Atheist, armed with new law, able to report Bible, church sermons for ‘hate speech’
The United Kingdom’s Christian Institute is warning that the Bible could be criminalized in Scotland if a hate-crime bill becomes law.
Ian Stewart of the group Atheist Scotland recently told U.K.’s The Courier that atheists see “merit” in the proposed Hate Crime and Public Order Bill for Scotland.
He said it “will enable the prosecution of all Scotland’s religions and their holy books for spreading hatred.”
“We fully intend to monitor all holy books, sermons in places of worship and the social media accounts of the various religions and report any hatred to police Scotland for criminal investigation,” Stewart said.

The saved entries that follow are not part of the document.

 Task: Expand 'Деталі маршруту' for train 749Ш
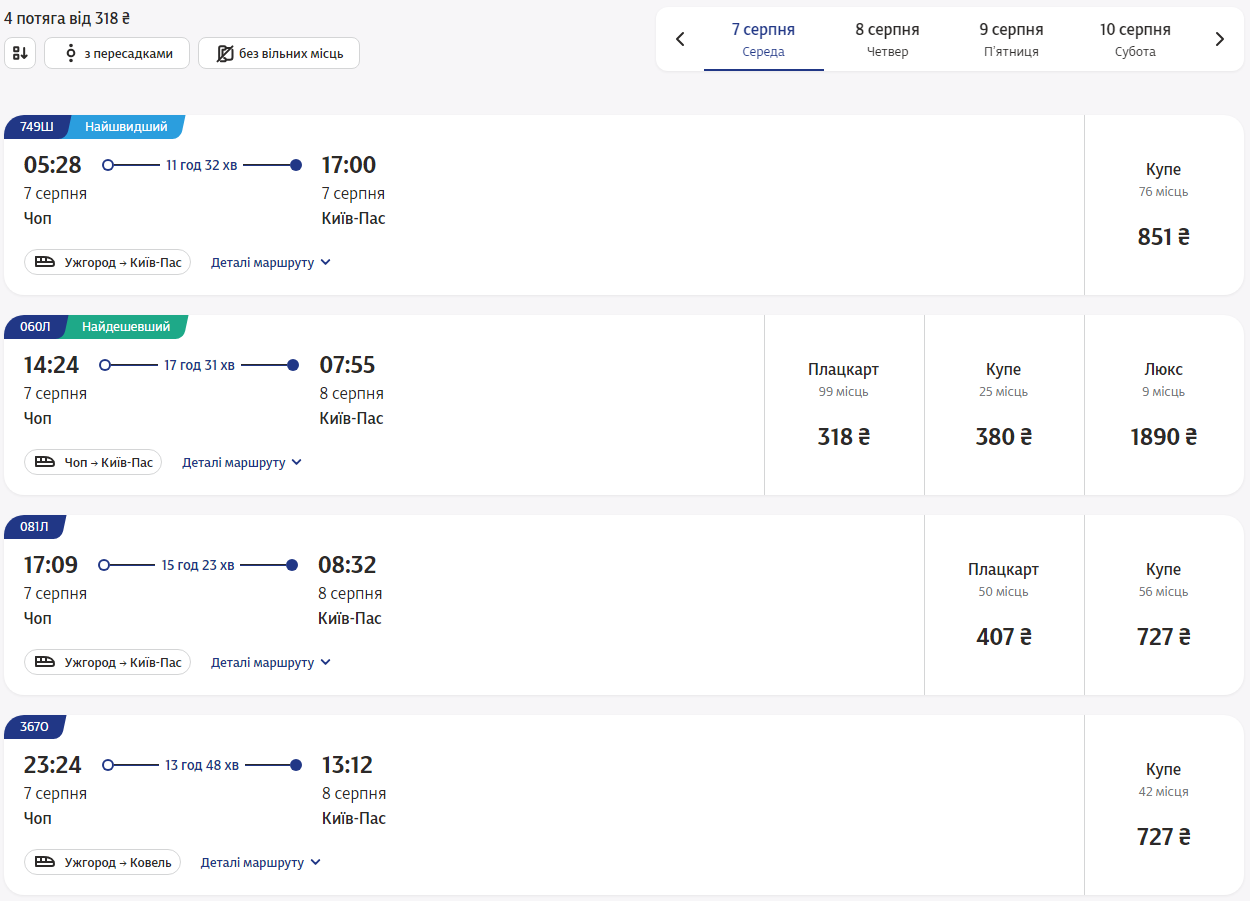[x=270, y=263]
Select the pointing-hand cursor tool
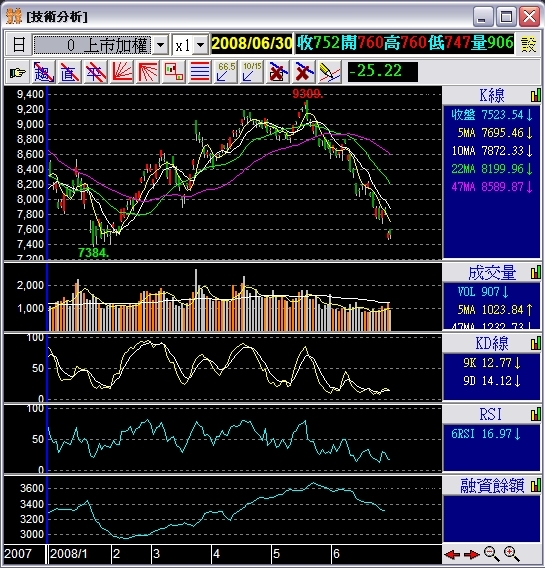The height and width of the screenshot is (568, 545). click(x=18, y=72)
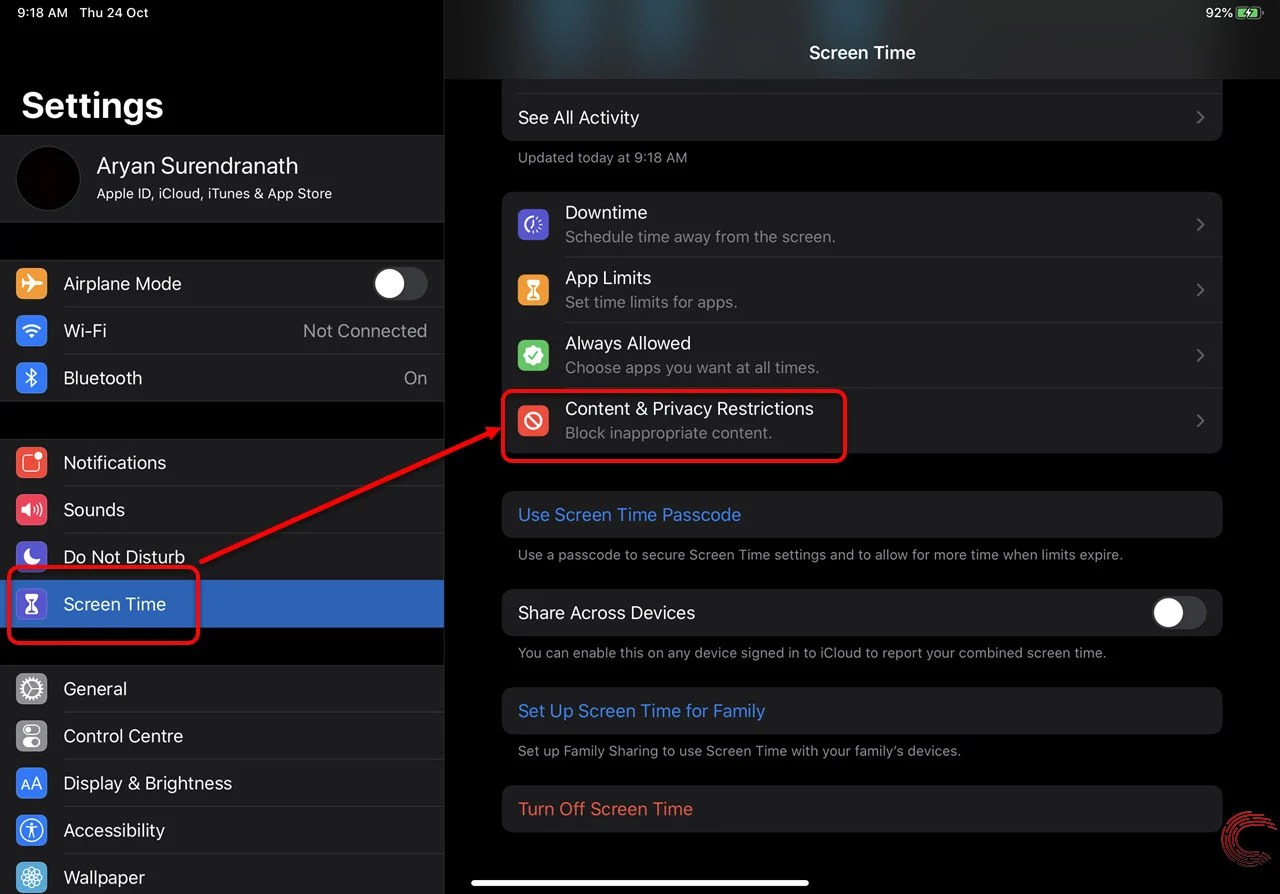Image resolution: width=1280 pixels, height=894 pixels.
Task: Tap Set Up Screen Time for Family
Action: click(x=641, y=711)
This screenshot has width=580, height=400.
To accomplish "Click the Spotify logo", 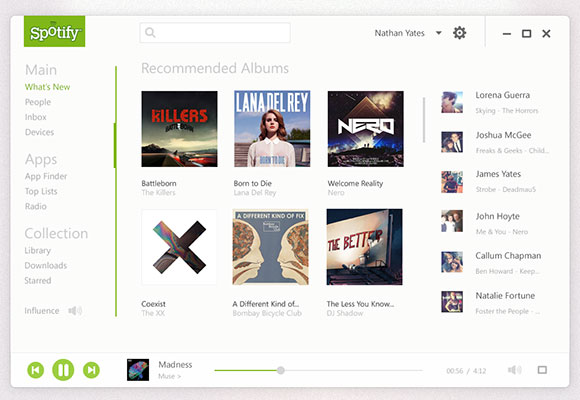I will 54,31.
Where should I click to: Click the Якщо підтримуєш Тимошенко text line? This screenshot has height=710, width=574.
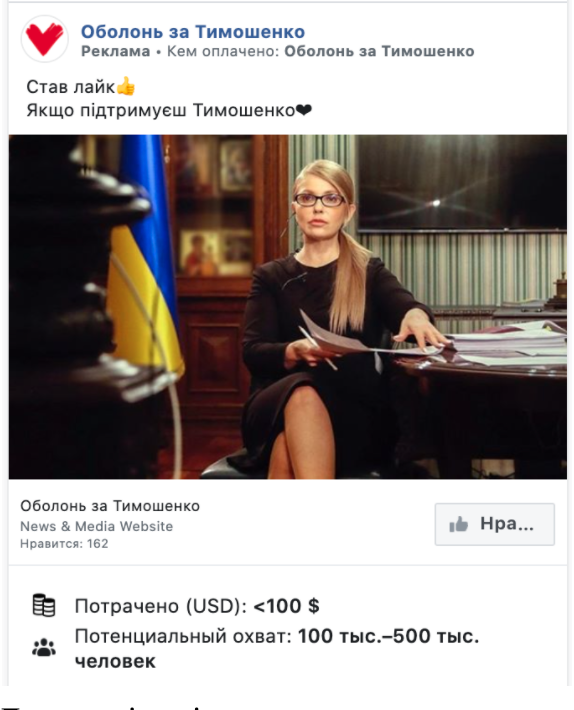[x=169, y=110]
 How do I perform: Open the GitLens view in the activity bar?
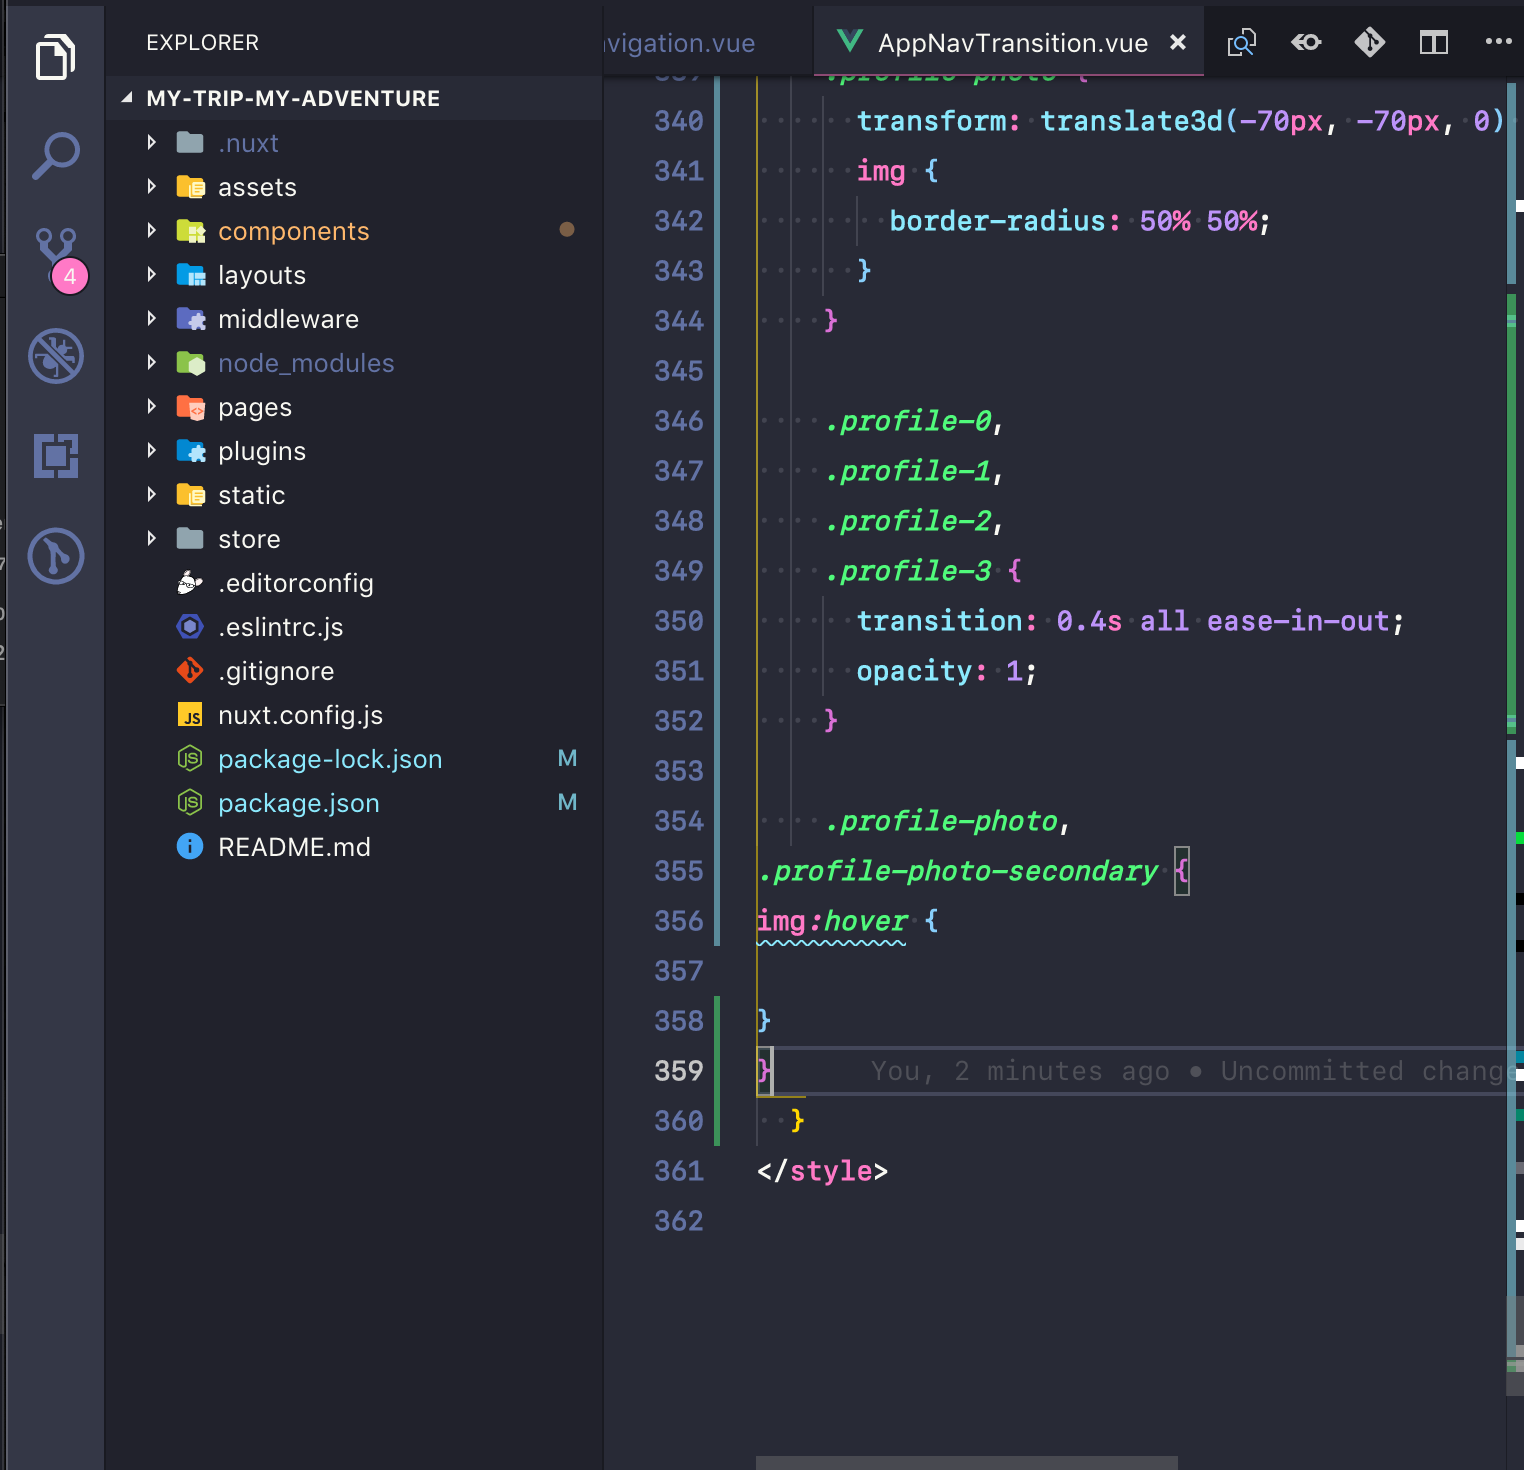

The institute has warned that the bill would criminalize words deemed “likely” to “stir up hatred” against particular groups. It would not require any proof of intent.
Simon Calvert, deputy director for public affairs at the Christian Institute, warned such a move would give “politically motivated complainants like Mr. Stewart a powerful weapon against their ideological opponents.”
“The threshold of the proposed offenses is so low that Mr. Stewart might well be able to persuade a police officer that certain unfashionable Bible verses or sermons are ‘hate crimes,'” he said. “Does the Scottish government really want to expose church ministers to the risk of prosecution at the instigation of anti-religious zealots?”
Rev. David Robertson, a former moderator of the Free Church of Scotland, said that Stewart’s letter “illustrates perfectly” why the legislation should not be made law.
He said Stewart incorrectly considers “any disagreements with any of his fundamental beliefs as self-evident ‘hate.'”
“He is, in effect, saying that we should all be closed down unless we accept his authoritarian morality,” he said.
The Roman Catholic bishops already have warned that possession of a Bible could be an “offense” under the bill.
They said the law’s wording could be used to support a claim that a Bible is “inflammatory material.”
“Conduct need not be threatening or even intended to stir up hatred for an offense to be committed. Instead, the bill captures any abusive behavior deemed likely to stir up hatred. An offense could even be unwittingly committed in the privacy of your own home,” the Christian Institute previously said of the plan.
“And there is not nearly enough protection for free speech,” the group said.